Even as the sexual revolution has continued to bear its unwholesome fruit, its staunchest defenders continue to insist on its benign and harmless nature. But, one look at our children should tell us the error of our foolish ways.

Increasingly, children are seen not as our fellow human beings whose creation and nurture allows us to look up from ourselves but as something somehow less than human. Our culture sees our kids as either nuisances to be aborted or simply prizes to be won, whatever the cost to the children.

In an interview that is, if anything, more pertinent now than when it first aired two years ago, Helen Alvare, Professor of Law at Antonin Scalia Law School, joined John Stonestreet on the BreakPoint podcast to talk about the dangerous path our culture is determined to tread.

Below is an edited excerpt of their conversation, or you can listen to the entire dialogue.

Here is Helen Alvare:

It’s a commonplace to say that we value families. We value the wellbeing of children. We use the expression “the best interest of children” constantly. Frankly, it’s a change from the past, where we are now is no longer there.

Where we were in the past was as follows.

We highly valued marriage, and in particular stable marriage. We made divorce hard to come by. You had to prove that there was a fault, that there was adultery, desertion, cruelty. We also worked really hard to keep kids linked with their mother and father, not just by making divorce harder to get, but through a variety of laws by banning activity that would create kids outside of marriage.

They called them anti-fornication laws and non-marital sex, anti-cohabitation, anti-adultery. There were even laws that attempted to cut down on non-marital birth by punishing the kids for their parents’ behavior, the illegitimacy laws.

Now, in the case of cohabitation, adultery, fornication, they’re actually still on the books in a very few states. Lawmakers have decided that it is a big invasion of privacy to go into people’s houses looking for this. They kind of enforce the cohabitation one when they’re looking for a vulnerable minor girl sometimes.

The illegitimacy laws were done away with by the Supreme Court, because it became a matter for the Constitution not to punish children for their parents’ behavior. So that all changed and then there was no-fault divorce, and now we’re actually moving even beyond that to administrative divorce, with people experimenting with almost taking judges out of it. It’s an online thing you can do, and this is moving forward in various places.

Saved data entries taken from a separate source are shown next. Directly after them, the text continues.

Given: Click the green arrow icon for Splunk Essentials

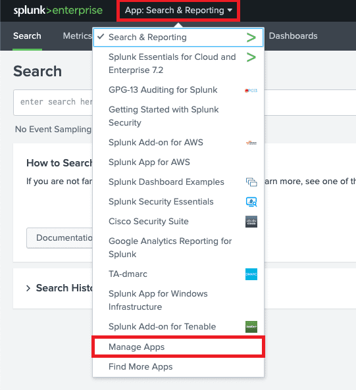Looking at the screenshot, I should pos(251,57).
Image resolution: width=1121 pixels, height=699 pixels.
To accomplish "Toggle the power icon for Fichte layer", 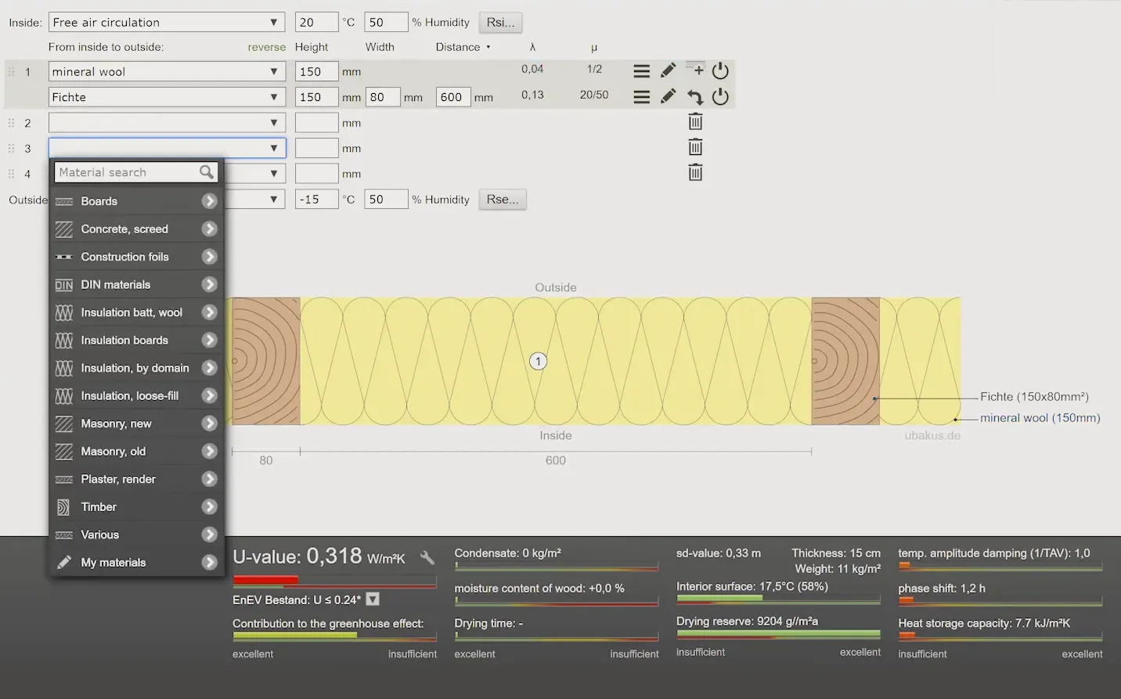I will pyautogui.click(x=721, y=97).
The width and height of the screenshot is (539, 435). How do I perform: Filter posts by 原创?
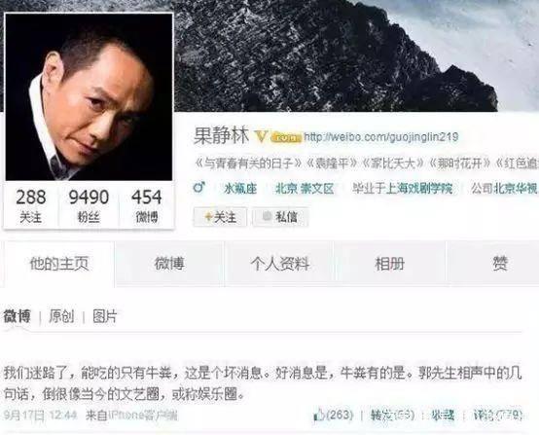click(61, 316)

What we have now is a system that says that it’s all in the adult’s hands. Whether or not they’re really going to create a child outside of marriage, so that that child has a chance to know and be known by the parents. We also now have not only very easy divorce, but we also have same-sex marriage.

This is basically the Supreme Court telling all 50 states, “Listen, you are not permitted to value natural procreation. You are not permitted as a state to say there’s anything special at all about a child’s being conceived in a marriage where they will know and be known by their mother and father. You in fact are required to say that all situations where children will always be separated from their parents are in every case identical to situations where they will be linked.”

This is a very broad-brush description of a history that has moved away from anything resembling care for the unitary family to assist them that I described in my book as Adult Sexual Expression at the Front Door. Even though that’s where kids get created and their family structure is created, we’ll take care of kids at the back door. We’ll try and make it up to them after their suffering.

What I point out in the book is the change from opposite sex marriage into any romantic twosome marriage. It’s just the coup de grace. It’s the last straw in a process that moved completely away from trying to be sure that children could be known and raised by their parents to a situation where the adult’s romantic and sexual interests are first and foremost and exclusive at the front end.